EAT represents the calories burned during planned, structured exercise such as running, weight training, cycling, or swimming. Despite receiving the most attention in weight management discussions, EAT typically accounts for only 5-10 percent of total daily energy expenditure in most people. A 30-minute moderate jog might burn 250-350 calories, while the same person's BMR burns 1,500-1,800 calories. This is why you cannot outrun a bad diet: the contribution of exercise to total calorie burn is relatively small compared to BMR and NEAT combined.

Key Takeaways

  • 1TDEE consists of four components: BMR (60-75%), TEF (~10%), NEAT (15-30%), and EAT (5-10%).
  • 2Always use TDEE, not BMR, as the baseline for calculating calorie targets for any goal.
  • 3NEAT is the most variable and modifiable component of TDEE, with potential differences of up to 2,000 calories per day between individuals.
  • 4TDEE calculators provide estimates accurate within 10-15 percent; real-world tracking and adjustment yield the most precise results.
  • 5Recalculate TDEE regularly as changes in body weight, activity level, and age all affect total daily energy expenditure.
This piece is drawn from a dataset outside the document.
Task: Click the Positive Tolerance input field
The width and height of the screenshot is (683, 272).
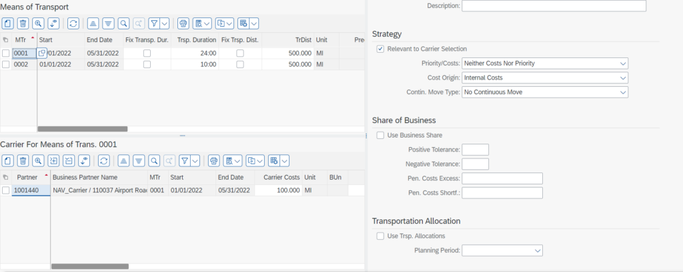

Frequently Asked Questions

Total Daily Energy Expenditure (TDEE) is the total number of calories your body burns in a complete 24-hour period. It consists of four components: Basal Metabolic Rate (BMR), which accounts for 60-75 percent of TDEE and covers basic life functions; the Thermic Effect of Food (TEF), accounting for about 10 percent and representing the energy used to digest food; Non-Exercise Activity Thermogenesis (NEAT), which includes all non-exercise movement like walking, fidgeting, and standing, accounting for 15-30 percent; and Exercise Activity Thermogenesis (EAT), the calories burned during intentional exercise, typically 5-10 percent for most people.